---- AVAILABLE DATA

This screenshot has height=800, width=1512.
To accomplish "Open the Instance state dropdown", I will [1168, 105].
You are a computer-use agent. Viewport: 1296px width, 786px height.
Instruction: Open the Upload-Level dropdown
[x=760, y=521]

--------
---- AVAILABLE DATA

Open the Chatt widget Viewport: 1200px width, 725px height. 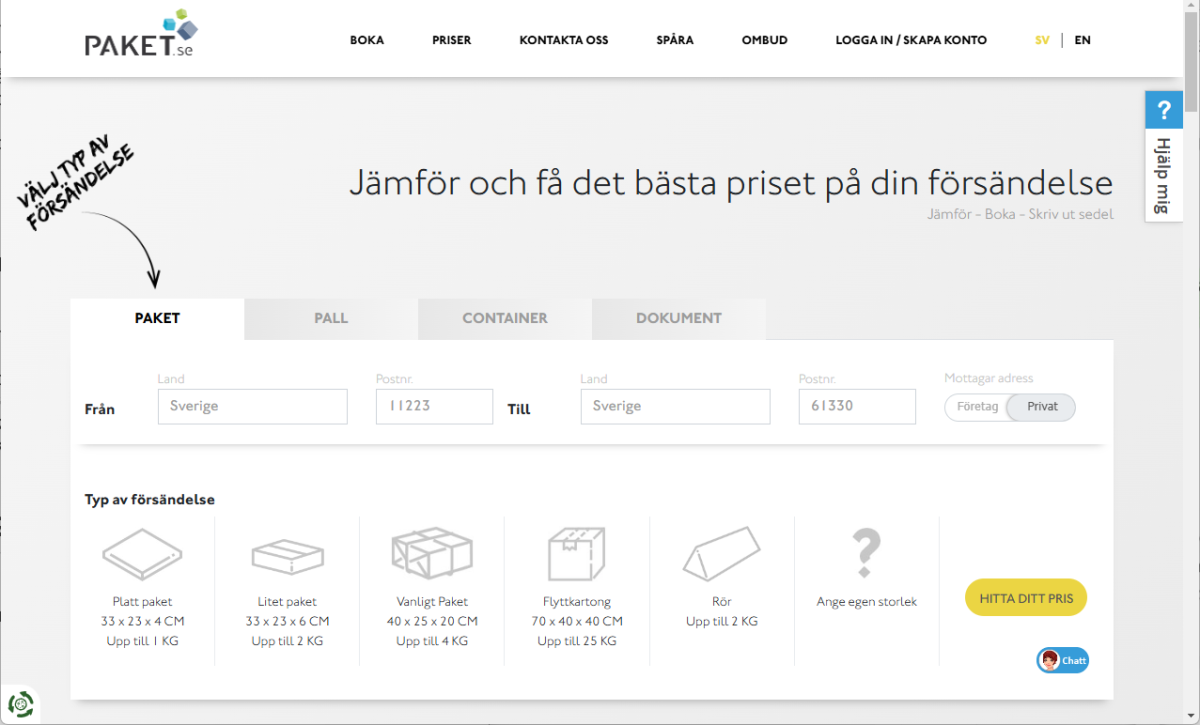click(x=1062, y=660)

--------

● WORK TO BE COMPLETED
Turn the items in the part that opens with the line containing "This screenshot has height=800, width=1512." and closes with the line containing "[x=760, y=521]" into a numbered list, omitting any blank lines.

● FULL ANSWER
1. This screenshot has height=800, width=1512.
2. To accomplish "Open the Instance state dropdown", I will [1168, 105].
3. You are a computer-use agent. Viewport: 1296px width, 786px height.
4. Instruction: Open the Upload-Level dropdown
5. [x=760, y=521]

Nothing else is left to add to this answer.